Eeek

Created 11th December, 2007 12:39 (UTC), last edited 11th December, 2007 12:48 (UTC)

I can probably agree with this sentiment from Martin J. Laubach over at Smalltalk of Oz:

All that just screams that many people in IT today do quite obviously not have the necessary basic training. They might learn how to plug Hibernate into an enterprisey Java application and how to battle XML config files, but there does not seem to be a computing 101 course any more. It's as if a garage mechanic could only read the diagnostic codes from the motor microprocessor but has no idea that there is oil in the engine (or why, for that matter).

And it seems that's not only me, see for example Raganwald noticing the same lack of compentence in the field.

That scares the shit out of me. Who writes the software to control nuclear power plants again?

What scares me more though is the example he pulls from Alberto Savoia's essay in Beautiful Code:

I checked with several other Java programmers, and most of them were not familiar with the unsigned bit shift operator, or where not 100 percent sure how it worked. For them, seeing calculateMidpoint( low, high ) is more obvious than seeing (low + high) >>> 1.

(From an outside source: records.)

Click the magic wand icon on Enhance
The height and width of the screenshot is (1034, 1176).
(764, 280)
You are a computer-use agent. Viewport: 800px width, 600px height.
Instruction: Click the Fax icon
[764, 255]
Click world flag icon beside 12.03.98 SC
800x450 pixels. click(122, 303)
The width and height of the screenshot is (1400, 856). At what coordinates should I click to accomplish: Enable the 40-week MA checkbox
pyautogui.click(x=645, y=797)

There's a trade off here. Do we have a very wide API that contains all of these little functions that do useful things, or do we expect people to knock up their own when they need one?

Clearly we need to have the skills to write our own when we have to, but we should also have the wisdom to use the library whenever possible anyway. Not because we're dunderheads, but because details matter in software development and details are easy to get wrong.

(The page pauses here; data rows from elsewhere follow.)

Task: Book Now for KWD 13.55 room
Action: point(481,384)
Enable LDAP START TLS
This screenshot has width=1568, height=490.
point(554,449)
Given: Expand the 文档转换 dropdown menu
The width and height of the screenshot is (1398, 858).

The detail at question here is what does (low + high) >>> 1 do when the sum overflows? In C or C++ you'll get an incorrect calculation. In Haskell it'll work fine (but you'll have (low + high) / 2 instead) because it has big number support. What Java will do I don't know, but then I'm not a Java programmer. This implies that it's probably a very bad thing indeed.

I'd expect any competent programmer to be able to read (low + high) >>> 1 and be able to see what it is meant to do. I'd expect a good (and experienced) developer to use calculateMidpoint( low, high ) because it is a little easier to read, but more importantly, much less likely to have subtle bugs in it.

For the curious, a better one liner is this: ( ( high - low ) >>> 1 ) + low, but maybe that wasn't beautiful enough?